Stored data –
◇ ◇ ◇ ◇

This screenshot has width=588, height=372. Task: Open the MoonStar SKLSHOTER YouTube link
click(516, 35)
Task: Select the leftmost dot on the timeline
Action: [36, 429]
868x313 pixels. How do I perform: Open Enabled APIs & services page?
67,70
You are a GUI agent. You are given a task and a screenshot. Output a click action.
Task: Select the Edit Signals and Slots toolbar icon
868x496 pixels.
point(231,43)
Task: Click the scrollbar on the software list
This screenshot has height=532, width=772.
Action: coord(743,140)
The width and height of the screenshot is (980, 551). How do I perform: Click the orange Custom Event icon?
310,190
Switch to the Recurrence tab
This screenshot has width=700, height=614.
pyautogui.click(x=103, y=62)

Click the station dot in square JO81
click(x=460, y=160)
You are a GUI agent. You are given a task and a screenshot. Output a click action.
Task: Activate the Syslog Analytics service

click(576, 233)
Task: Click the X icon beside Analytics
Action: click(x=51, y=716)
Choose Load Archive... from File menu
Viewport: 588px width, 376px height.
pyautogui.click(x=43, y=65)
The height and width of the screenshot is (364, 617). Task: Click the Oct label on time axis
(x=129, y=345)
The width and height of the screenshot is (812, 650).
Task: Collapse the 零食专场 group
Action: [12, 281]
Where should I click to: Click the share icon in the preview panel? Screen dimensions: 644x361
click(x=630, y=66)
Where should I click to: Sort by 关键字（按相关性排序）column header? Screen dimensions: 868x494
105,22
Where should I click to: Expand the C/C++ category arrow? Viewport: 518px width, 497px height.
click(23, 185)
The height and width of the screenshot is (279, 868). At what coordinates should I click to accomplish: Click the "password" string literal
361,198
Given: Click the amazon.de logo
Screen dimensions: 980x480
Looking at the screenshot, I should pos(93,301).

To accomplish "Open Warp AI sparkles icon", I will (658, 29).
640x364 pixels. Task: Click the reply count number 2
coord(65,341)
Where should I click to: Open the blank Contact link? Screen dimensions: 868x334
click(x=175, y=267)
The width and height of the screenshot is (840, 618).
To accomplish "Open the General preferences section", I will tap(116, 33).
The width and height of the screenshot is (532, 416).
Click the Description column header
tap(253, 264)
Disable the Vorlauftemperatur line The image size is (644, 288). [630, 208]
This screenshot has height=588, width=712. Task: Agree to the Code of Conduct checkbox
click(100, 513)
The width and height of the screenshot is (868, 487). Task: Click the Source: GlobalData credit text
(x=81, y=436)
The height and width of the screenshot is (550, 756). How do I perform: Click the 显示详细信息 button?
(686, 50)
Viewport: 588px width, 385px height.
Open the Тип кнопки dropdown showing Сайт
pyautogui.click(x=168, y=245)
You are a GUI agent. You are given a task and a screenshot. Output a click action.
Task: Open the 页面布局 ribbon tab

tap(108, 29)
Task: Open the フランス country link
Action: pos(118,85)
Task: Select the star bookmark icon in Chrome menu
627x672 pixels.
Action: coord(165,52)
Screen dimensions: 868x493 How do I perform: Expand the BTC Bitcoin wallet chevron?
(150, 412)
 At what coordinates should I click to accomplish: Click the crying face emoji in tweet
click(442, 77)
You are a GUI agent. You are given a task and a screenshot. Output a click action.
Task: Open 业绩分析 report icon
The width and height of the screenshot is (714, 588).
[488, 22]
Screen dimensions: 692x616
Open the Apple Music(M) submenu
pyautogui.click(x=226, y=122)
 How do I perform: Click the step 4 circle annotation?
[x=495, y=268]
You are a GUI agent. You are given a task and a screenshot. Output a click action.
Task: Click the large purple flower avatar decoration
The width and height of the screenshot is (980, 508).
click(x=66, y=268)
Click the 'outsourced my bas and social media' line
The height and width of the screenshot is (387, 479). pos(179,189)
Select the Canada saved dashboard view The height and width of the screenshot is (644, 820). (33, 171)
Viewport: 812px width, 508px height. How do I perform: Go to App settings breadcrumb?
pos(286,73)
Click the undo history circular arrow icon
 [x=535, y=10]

◇ ◇ ◇ ◇

Instructions for the task – Start at the line with "Viewport: 812px width, 508px". Give that line and every line after it again, word for word, through the last line above.

Task output –
Viewport: 812px width, 508px height. How do I perform: Go to App settings breadcrumb?
pos(286,73)
Click the undo history circular arrow icon
 [x=535, y=10]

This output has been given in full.